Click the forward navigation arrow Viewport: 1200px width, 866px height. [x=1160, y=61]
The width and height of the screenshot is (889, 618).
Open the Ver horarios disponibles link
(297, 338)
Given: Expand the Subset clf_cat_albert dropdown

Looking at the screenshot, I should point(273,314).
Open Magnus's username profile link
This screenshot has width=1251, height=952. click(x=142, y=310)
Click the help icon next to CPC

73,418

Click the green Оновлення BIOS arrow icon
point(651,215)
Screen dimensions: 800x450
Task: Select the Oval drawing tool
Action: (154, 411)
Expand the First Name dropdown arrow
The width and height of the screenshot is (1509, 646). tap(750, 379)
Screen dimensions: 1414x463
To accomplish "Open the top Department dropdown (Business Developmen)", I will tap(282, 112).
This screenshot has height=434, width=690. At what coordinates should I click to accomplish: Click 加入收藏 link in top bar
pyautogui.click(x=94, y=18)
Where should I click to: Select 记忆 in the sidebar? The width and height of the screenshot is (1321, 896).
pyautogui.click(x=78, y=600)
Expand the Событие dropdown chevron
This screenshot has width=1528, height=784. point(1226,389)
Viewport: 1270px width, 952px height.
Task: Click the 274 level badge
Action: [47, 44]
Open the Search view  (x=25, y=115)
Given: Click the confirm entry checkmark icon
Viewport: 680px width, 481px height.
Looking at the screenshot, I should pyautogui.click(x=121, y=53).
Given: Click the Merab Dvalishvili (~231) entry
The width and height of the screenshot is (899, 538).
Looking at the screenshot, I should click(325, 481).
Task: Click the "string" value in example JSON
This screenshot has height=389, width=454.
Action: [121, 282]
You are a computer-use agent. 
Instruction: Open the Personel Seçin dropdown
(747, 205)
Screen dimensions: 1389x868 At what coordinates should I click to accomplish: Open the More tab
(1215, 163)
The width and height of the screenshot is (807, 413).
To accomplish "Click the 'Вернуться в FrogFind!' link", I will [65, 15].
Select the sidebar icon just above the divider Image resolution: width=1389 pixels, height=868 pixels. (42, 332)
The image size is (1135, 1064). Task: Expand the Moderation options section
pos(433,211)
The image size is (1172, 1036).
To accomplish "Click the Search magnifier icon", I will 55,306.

> **EXERCISE INSTRUCTIONS**: Give again exactly, and only, the lines above starting at the one with "Where should I" and ending at the one with "Given: Click the Merab".

> **REPLY**:
Where should I click to: Select 记忆 in the sidebar? The width and height of the screenshot is (1321, 896).
pyautogui.click(x=78, y=600)
Expand the Событие dropdown chevron
This screenshot has width=1528, height=784. point(1226,389)
Viewport: 1270px width, 952px height.
Task: Click the 274 level badge
Action: [47, 44]
Open the Search view  (x=25, y=115)
Given: Click the confirm entry checkmark icon
Viewport: 680px width, 481px height.
Looking at the screenshot, I should pyautogui.click(x=121, y=53).
Given: Click the Merab Dvalishvili (~231) entry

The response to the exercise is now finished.